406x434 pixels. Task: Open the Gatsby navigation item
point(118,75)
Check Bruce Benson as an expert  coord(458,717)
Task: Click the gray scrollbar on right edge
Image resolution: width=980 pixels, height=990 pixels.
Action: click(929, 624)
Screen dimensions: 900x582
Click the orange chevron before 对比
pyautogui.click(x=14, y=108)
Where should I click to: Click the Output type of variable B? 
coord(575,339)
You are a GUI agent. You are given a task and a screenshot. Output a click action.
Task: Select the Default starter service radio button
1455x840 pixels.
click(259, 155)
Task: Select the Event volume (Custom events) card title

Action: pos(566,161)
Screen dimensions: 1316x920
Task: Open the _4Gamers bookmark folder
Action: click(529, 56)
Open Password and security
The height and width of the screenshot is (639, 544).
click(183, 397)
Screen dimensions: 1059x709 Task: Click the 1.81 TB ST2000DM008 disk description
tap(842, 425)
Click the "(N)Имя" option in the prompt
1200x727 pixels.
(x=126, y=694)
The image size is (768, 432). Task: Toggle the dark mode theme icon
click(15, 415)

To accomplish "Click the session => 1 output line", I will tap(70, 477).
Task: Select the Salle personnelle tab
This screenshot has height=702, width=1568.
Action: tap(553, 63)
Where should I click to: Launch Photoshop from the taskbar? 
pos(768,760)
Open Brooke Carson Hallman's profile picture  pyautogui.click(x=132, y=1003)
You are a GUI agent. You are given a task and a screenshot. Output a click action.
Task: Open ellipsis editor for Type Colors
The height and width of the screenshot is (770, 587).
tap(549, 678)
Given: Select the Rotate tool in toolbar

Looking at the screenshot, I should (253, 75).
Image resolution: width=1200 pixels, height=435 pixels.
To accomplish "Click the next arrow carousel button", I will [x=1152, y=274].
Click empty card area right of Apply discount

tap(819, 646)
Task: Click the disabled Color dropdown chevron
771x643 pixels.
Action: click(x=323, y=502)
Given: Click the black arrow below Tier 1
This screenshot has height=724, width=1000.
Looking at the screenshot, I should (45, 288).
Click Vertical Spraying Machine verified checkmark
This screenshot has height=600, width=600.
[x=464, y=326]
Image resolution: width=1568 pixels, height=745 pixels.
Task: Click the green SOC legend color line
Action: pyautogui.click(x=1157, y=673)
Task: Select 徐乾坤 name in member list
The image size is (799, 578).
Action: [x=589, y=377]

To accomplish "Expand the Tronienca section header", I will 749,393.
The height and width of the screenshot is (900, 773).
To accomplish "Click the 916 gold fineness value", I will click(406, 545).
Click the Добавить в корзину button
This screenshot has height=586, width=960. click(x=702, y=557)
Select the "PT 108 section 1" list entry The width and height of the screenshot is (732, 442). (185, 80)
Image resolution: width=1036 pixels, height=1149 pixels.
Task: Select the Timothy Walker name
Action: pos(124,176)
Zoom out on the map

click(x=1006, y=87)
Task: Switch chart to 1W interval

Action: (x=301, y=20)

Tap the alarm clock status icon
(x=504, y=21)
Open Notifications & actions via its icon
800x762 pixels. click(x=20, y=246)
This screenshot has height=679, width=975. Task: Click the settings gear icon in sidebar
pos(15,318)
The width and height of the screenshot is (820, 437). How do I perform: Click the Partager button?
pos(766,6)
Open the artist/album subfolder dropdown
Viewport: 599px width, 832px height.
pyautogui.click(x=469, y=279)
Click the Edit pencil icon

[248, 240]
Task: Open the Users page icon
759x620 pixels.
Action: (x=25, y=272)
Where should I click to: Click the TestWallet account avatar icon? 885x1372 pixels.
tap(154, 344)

▬▬▬▬▬▬▬▬▬▬

Within the listing above, copy each line that has the string "accomplish".

To accomplish "Click the session => 1 output line", I will tap(70, 477).
To accomplish "Click the next arrow carousel button", I will [x=1152, y=274].
To accomplish "Expand the Tronienca section header", I will 749,393.
To accomplish "Click the 916 gold fineness value", I will click(406, 545).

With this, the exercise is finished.